[Given records]

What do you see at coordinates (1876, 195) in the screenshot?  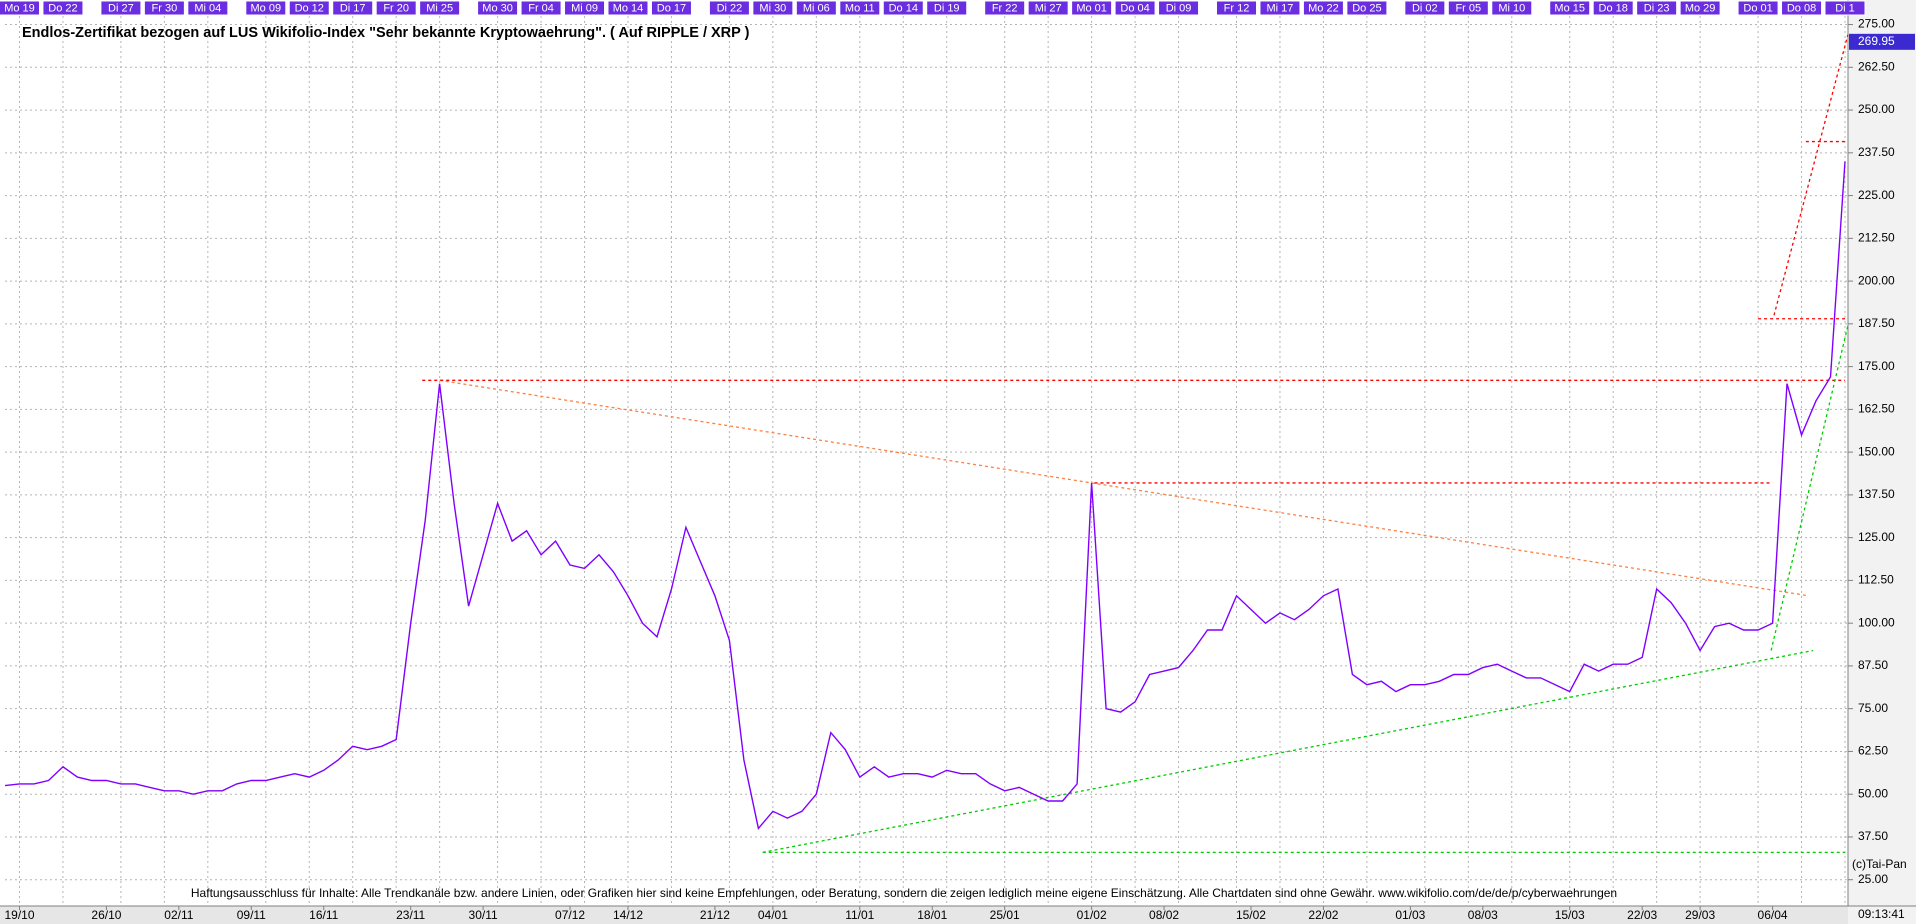 I see `y-tick-label: 225.00` at bounding box center [1876, 195].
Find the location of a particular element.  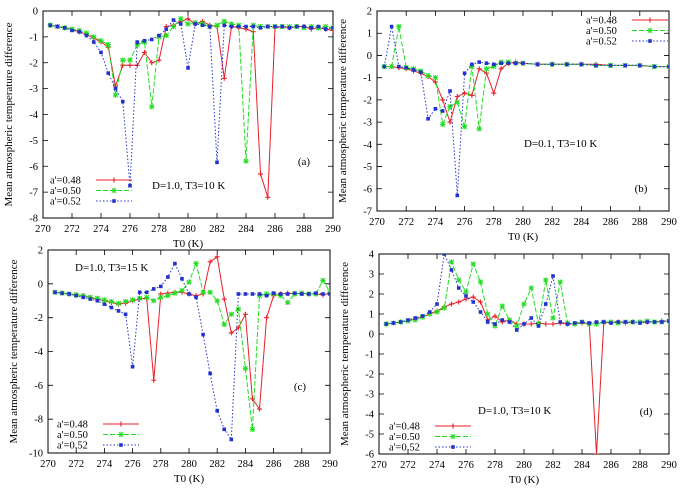

y-tick-label: -2 is located at coordinates (34, 64).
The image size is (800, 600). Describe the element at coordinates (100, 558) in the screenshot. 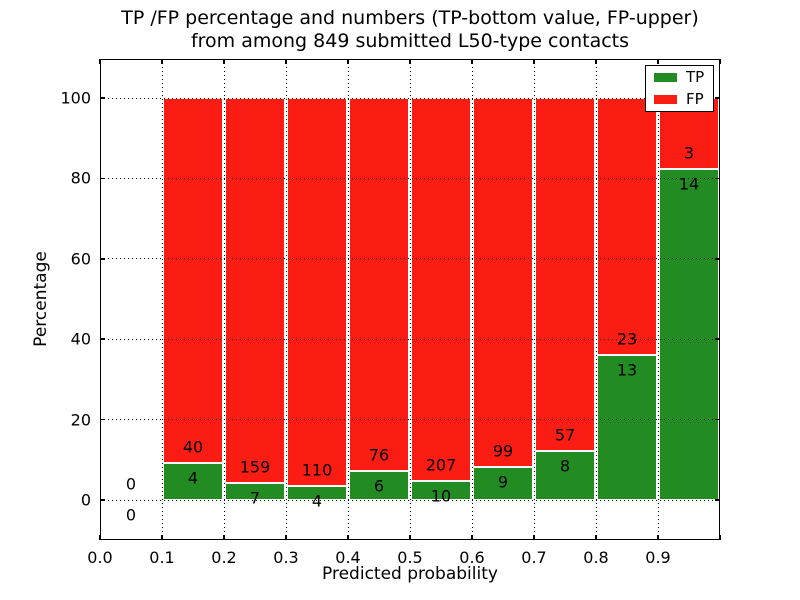

I see `x-tick-label: 0.0` at that location.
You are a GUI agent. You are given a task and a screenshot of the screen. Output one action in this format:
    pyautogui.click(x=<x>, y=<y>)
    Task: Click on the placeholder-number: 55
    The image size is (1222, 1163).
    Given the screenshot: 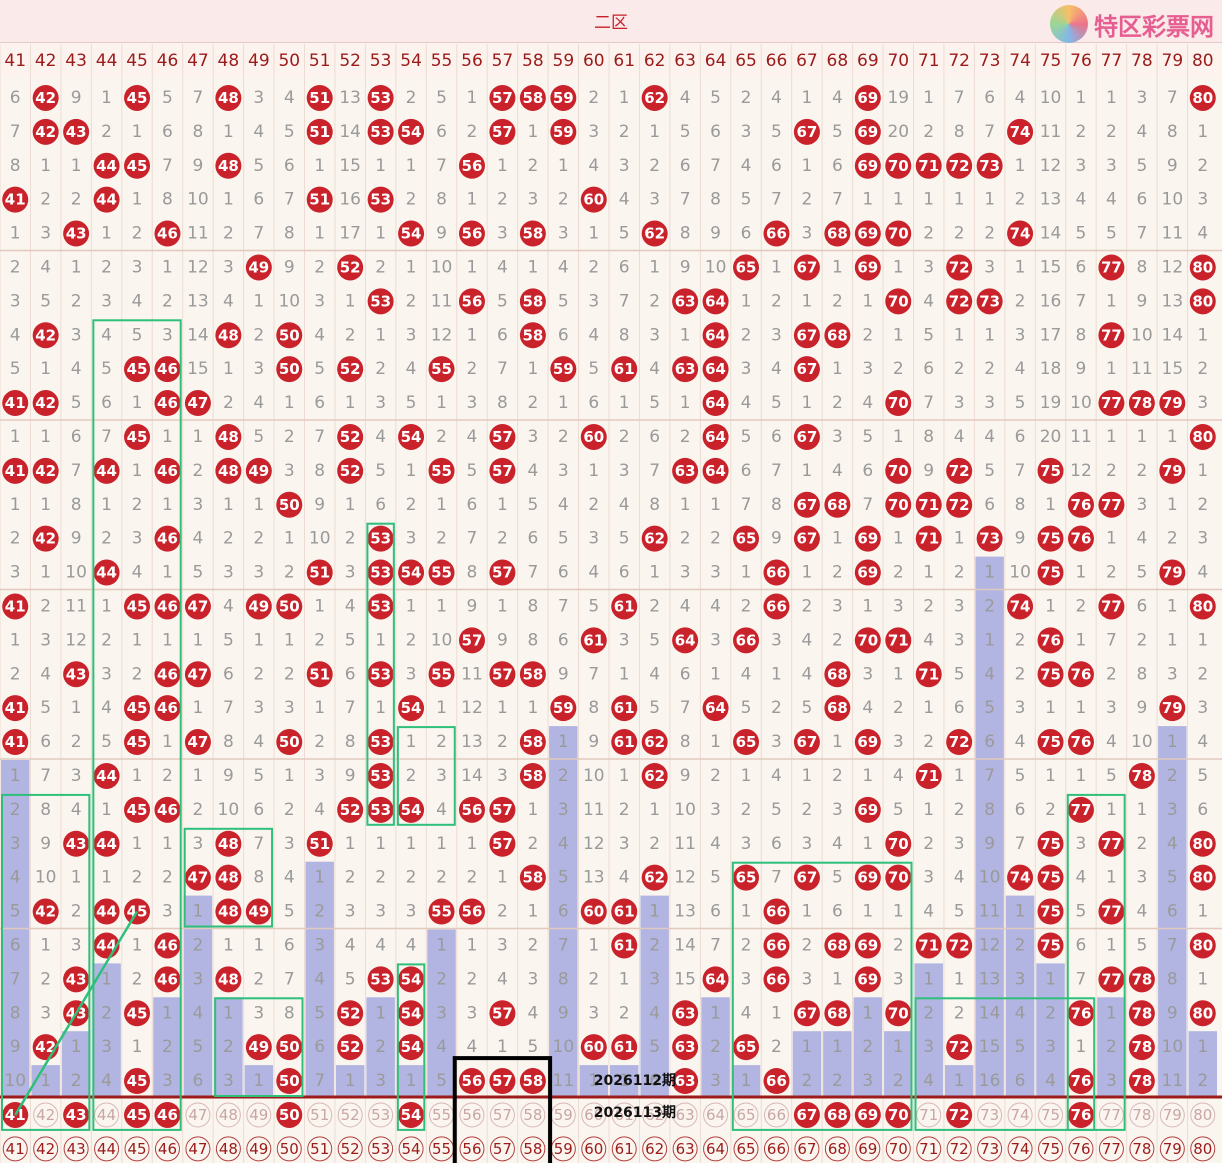 What is the action you would take?
    pyautogui.click(x=442, y=1149)
    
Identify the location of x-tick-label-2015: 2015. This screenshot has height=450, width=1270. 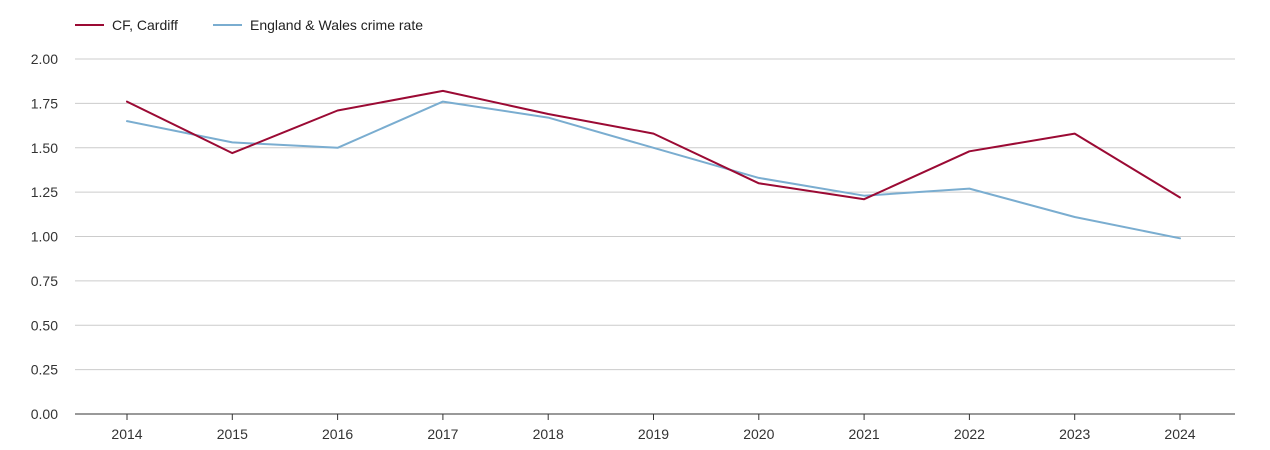
(232, 434).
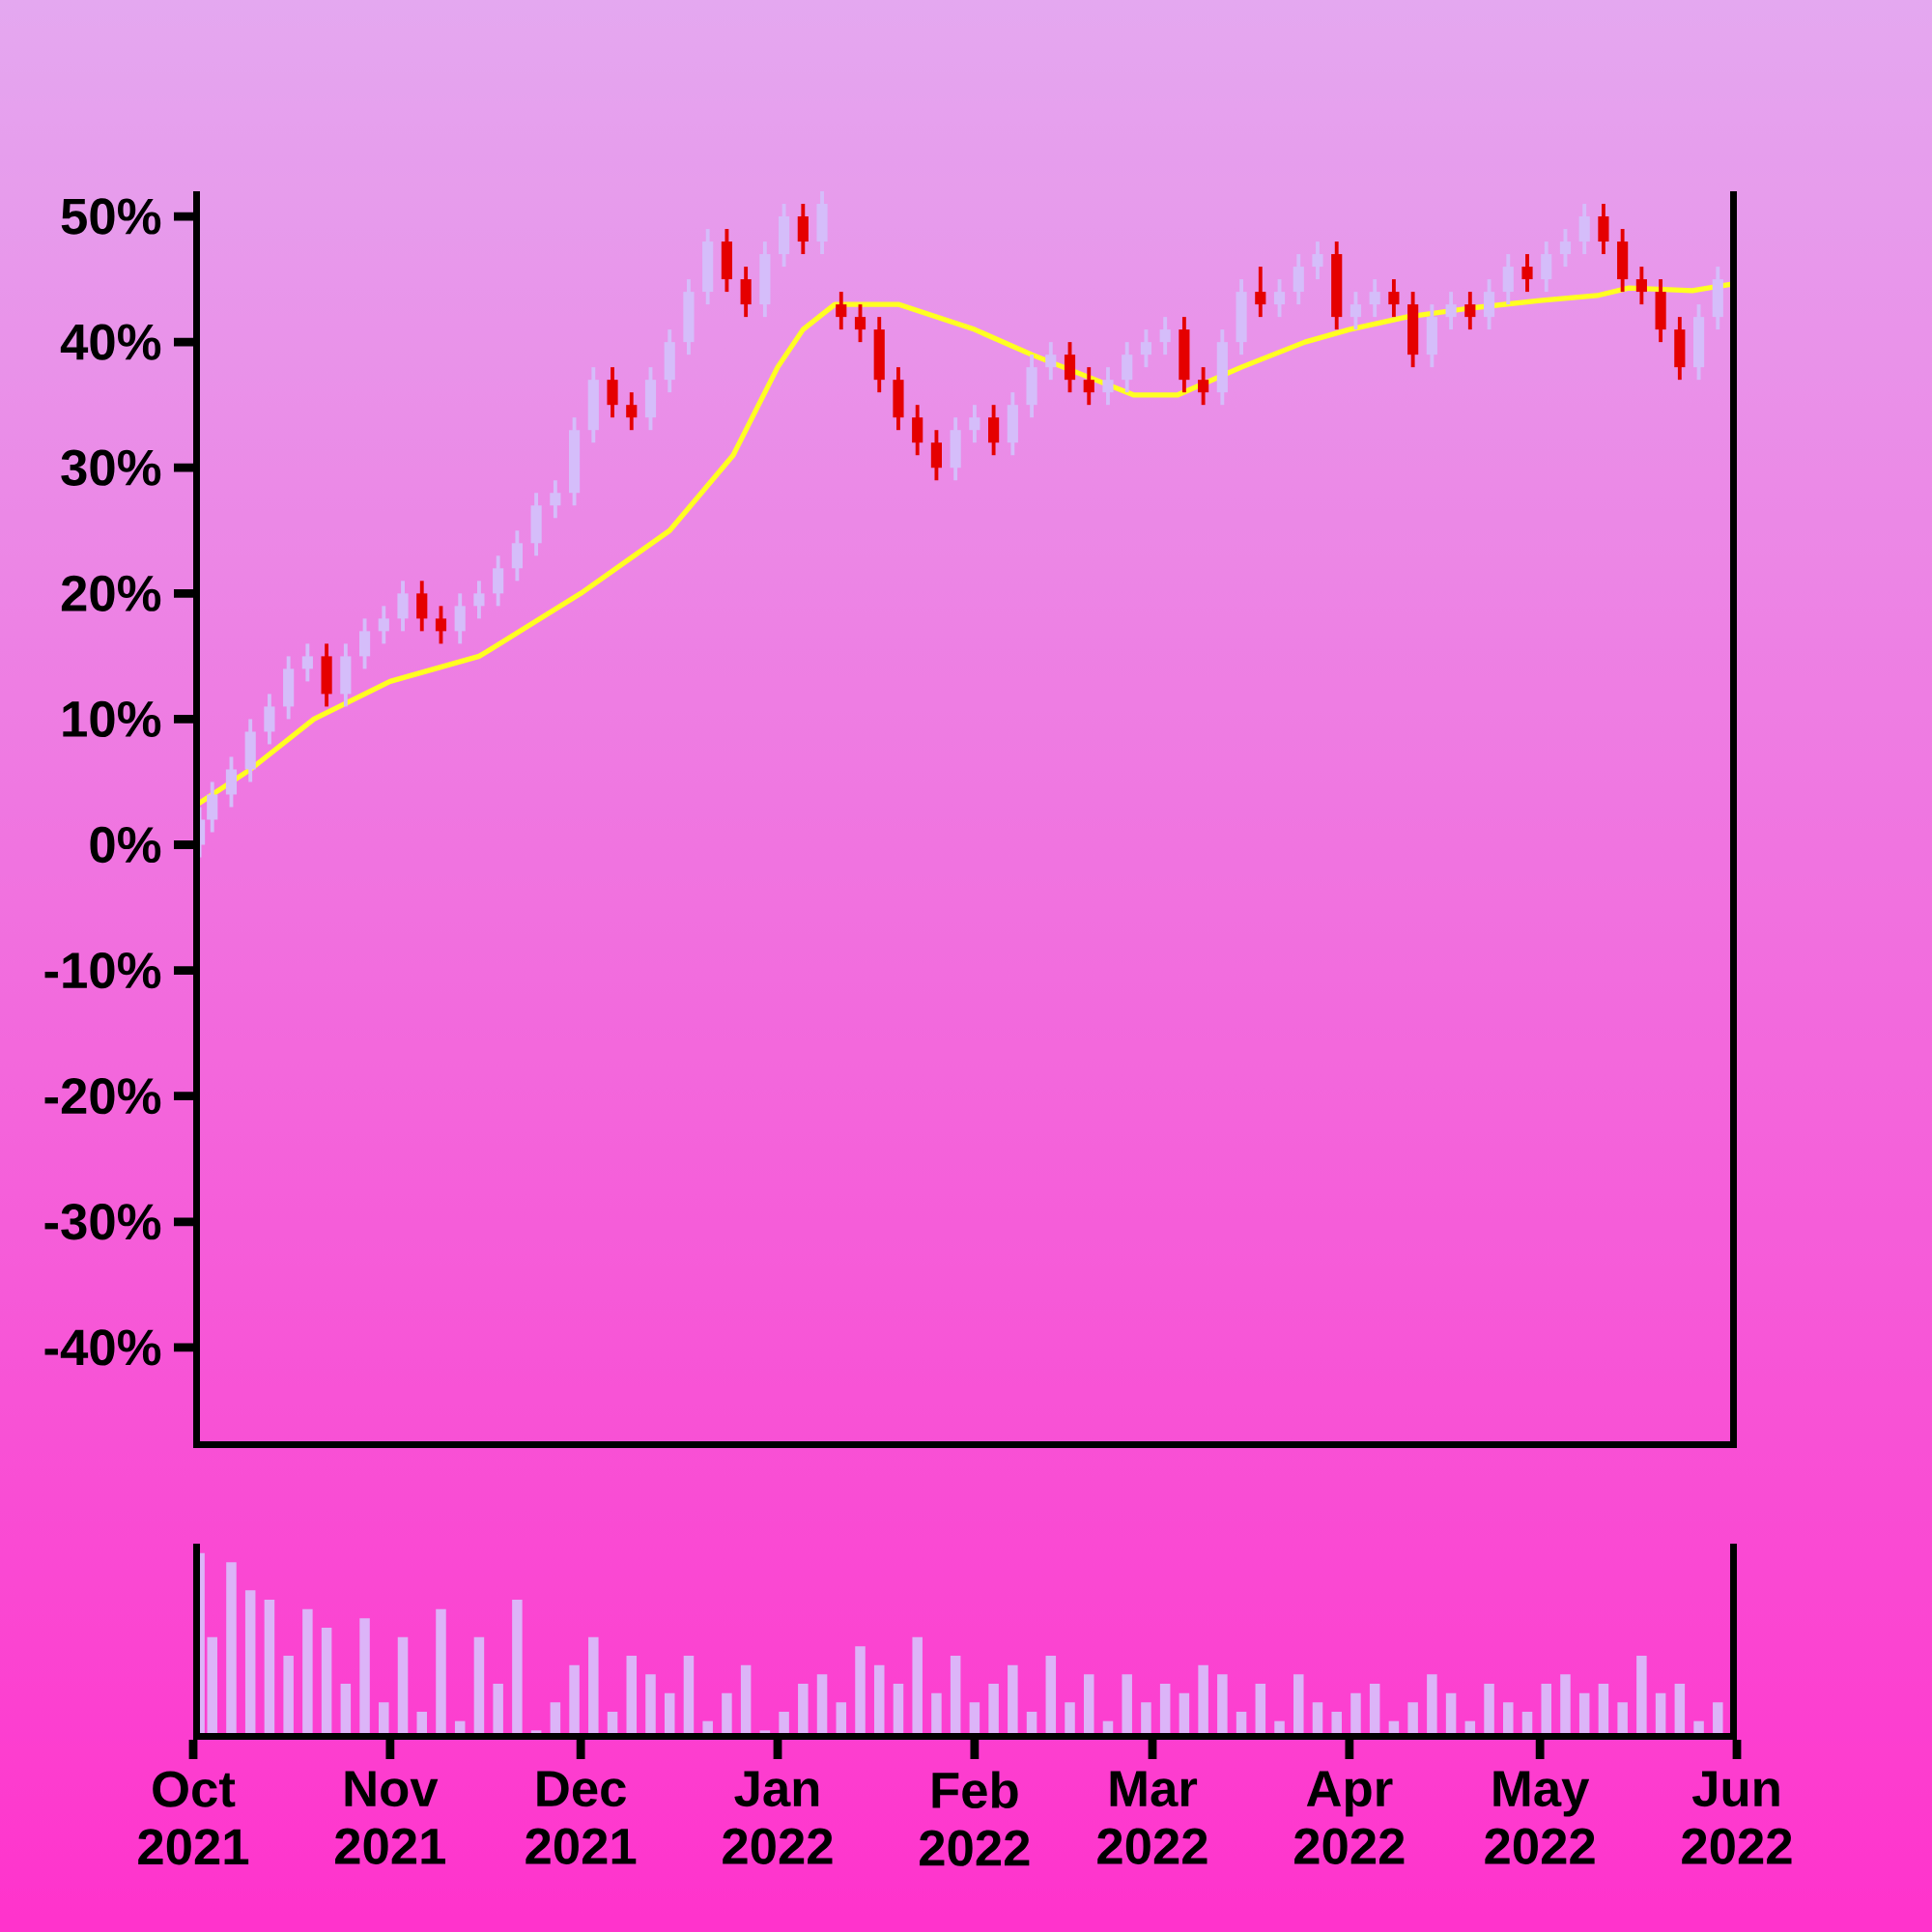 This screenshot has height=1932, width=1932. Describe the element at coordinates (102, 1348) in the screenshot. I see `y-tick-label: -40%` at that location.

[/Given records]

» **Your goal**: Copy the part that opens with the line containing "Identify the location" and closes with the end of the rows, keeping both ends. Omit the pictures from your copy.

» **Exercise result**:
Identify the location of x-tick-label-2015: 2015. This screenshot has height=450, width=1270. 
(232, 434).
 This screenshot has height=1932, width=1932. Describe the element at coordinates (102, 1348) in the screenshot. I see `y-tick-label: -40%` at that location.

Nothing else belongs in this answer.